1. Current State and Capability Gaps
Start with an honest picture of where your team is today. What can they do well? Where are the gaps? It doesn’t need to be brutal, but it needs to be specific. “Our team lacks depth in software licensing” is more useful than “we could improve our skills.”
If you have data, use it. Audit findings, open positions, staff feedback, the number of times you’ve had to bring in external consultants. All of this paints a picture.
2. The Cost of Doing Nothing
This is the most underused section in most business cases, and often the most persuasive. What happens if you don’t invest? What’s your current audit exposure, and what does it cost when things go wrong? What’s the risk of losing skilled staff who feel they’re not developing? What does continued reliance on external expertise cost? What decisions are being made right now with poor asset data?
Be concrete. “We spent £X on external consultants last year for work our team should be able to do” is a powerful sentence.
3. Expected Outcomes, Connected to Organisational Goals
Break this into three levels, and for each one trace the connection back to a business priority.
- Individual: Skills development, professional certification, career progression, reduced time spent firefighting, increased confidence and credibility.
- Team: Shared language and consistent practices, reduced knowledge silos, faster onboarding of new team members, improved credibility with stakeholders.

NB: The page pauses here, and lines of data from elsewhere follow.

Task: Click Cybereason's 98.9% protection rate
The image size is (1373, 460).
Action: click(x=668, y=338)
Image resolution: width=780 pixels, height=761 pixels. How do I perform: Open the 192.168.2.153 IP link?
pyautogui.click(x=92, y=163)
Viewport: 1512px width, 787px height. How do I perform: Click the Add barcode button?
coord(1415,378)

- Business: Better licence compliance and optimisation (connects to cost reduction targets), reduced audit risk (connects to risk management and legal obligations), improved security posture through accurate asset data (connects to cybersecurity strategy), stronger decision-making from finance and procurement, cost savings from eliminating shelfware and renegotiating contracts from a position of knowledge.

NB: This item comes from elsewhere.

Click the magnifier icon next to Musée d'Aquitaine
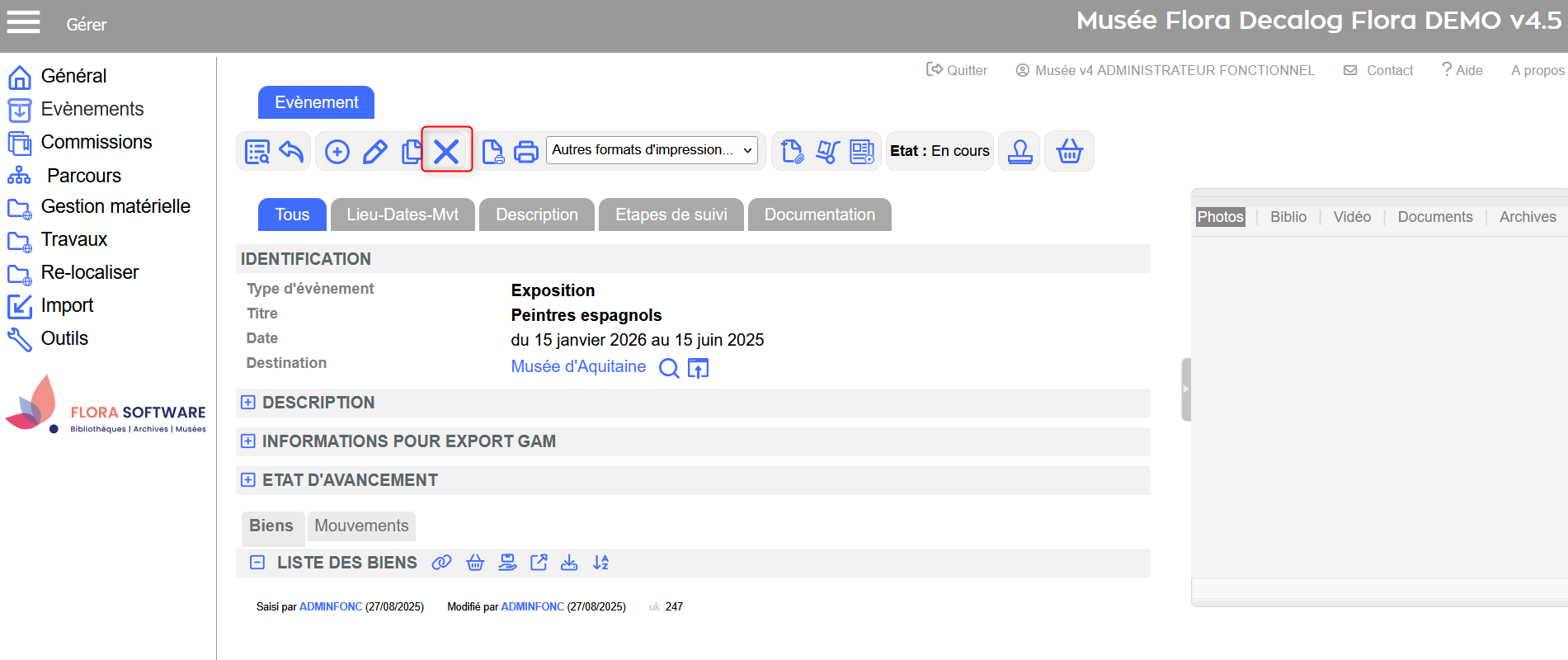Image resolution: width=1568 pixels, height=660 pixels. click(x=669, y=368)
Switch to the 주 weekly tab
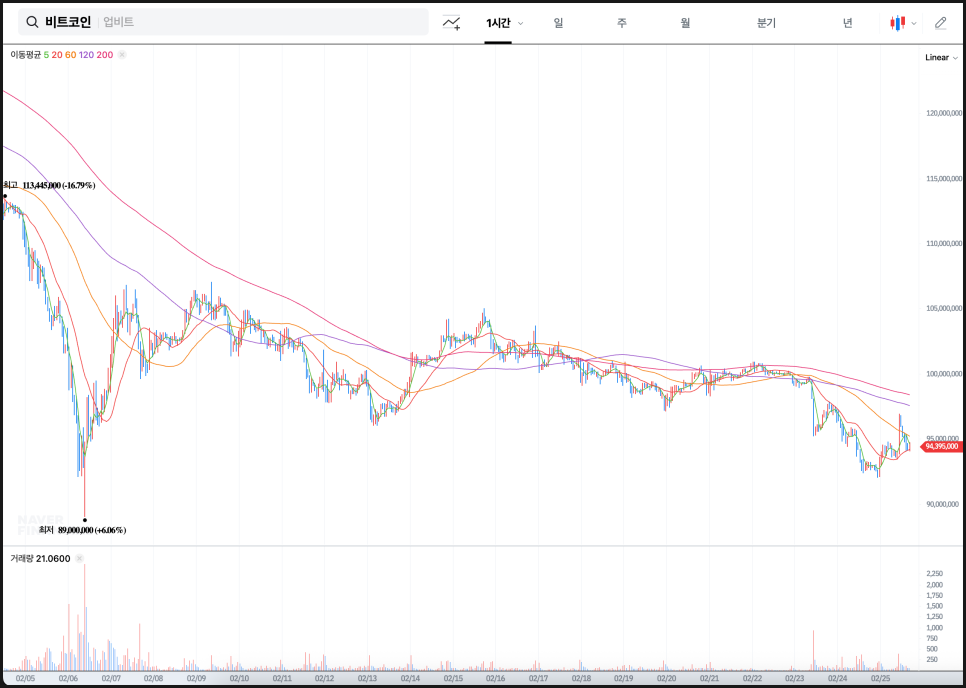The height and width of the screenshot is (688, 966). [x=621, y=23]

Don’t just list these outcomes. Explicitly name the organisational goal each one serves. “Improved licence optimisation supports our FY26 IT cost reduction target of 15%” belongs in a business case. “The team will get better at SAM” does not.
4. Options Considered
Present at least three options: do nothing and accept the associated risks; hire or outsource externally through recruitment or consultancy; invest in training to develop existing staff. For each option, note the cost, the benefits, and the drawbacks. This is what makes your document read like a genuine assessment rather than a predetermined conclusion.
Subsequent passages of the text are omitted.